We know that the formula of median is
\[\text{median}=L+\left( \dfrac{\dfrac{N}{2}-{{f}_{0}}}{f} \right)h\]
\[L\] is lower interval of median class \[\left( L=30 \right)\]
\[N\] is sum of all frequencies \[\left( N=100 \right)\]
\[{{f}_{0}}\] is cumulative frequency of preceding median class \[\left( {{f}_{0}}=33 \right)\]
\[f\] is frequency of median class \[\left( f=30 \right)\]
\[h\] is height of class interval \[\left( h=10 \right)\]
By substituting these values in the formula we get
\[\begin{align}
  & \Rightarrow \text{median}=30+\left( \dfrac{\dfrac{100}{2}-33}{30} \right)\times 10 \\
 & \Rightarrow \text{median}=30+\dfrac{17}{3} \\
 & \Rightarrow \text{median}=35.67 \\
\end{align}\]
Therefore, the median of given data is 35.67.
(iii) Let us solve for mode.
Let us take the given data

Class interval	Frequency (\[{{f}_{i}}\])
0-10	5
10-20	10
20-30	18
30-40	30
40-50	20
50-60	12
60-70	5

Here, we can see that the highest frequency is at 30-40.
So, we can say that class 30-40 is the modal class.
We know that the formula for mode as
\[\text{Mode}=L+\left( \dfrac{{{f}_{1}}-{{f}_{0}}}{2{{f}_{1}}-{{f}_{0}}-{{f}_{2}}} \right)h\]
\[L\] is lower interval of modal class \[\left( L=30 \right)\]
\[{{f}_{0}}\] is frequency of preceding modal class \[\left( {{f}_{0}}=18 \right)\]
\[{{f}_{1}}\] is frequency of modal class \[\left( {{f}_{1}}=30 \right)\]
\[{{f}_{2}}\] is frequency of succeeding modal class \[\left( {{f}_{2}}=20 \right)\]
\[h\] is height of class interval \[\left( h=10 \right)\]
By substituting the values in the formula we get
\[\begin{align}
  & \Rightarrow \text{Mode}=30+\left( \dfrac{30-18}{\left( 2\times 30 \right)-18-20} \right)\times 10 \\
 & \Rightarrow \text{Mode}=30+\left( \dfrac{12}{22} \right)\times 10 \\
 & \Rightarrow \text{Mode}=35.45 \\
\end{align}\]
Therefore, the mode of given data is 35.45.

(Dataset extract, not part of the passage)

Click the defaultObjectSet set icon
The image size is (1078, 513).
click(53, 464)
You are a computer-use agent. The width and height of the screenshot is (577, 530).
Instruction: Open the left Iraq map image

Note: The only difficulty where students will face is selecting the median and modal classes. After selecting the classes taking the frequencies and cumulative frequencies for substituting in the formula is important. Due to confusion students will take frequencies of median and modal classes instead of preceding and succeeding frequencies. The selection needs to be taken care of.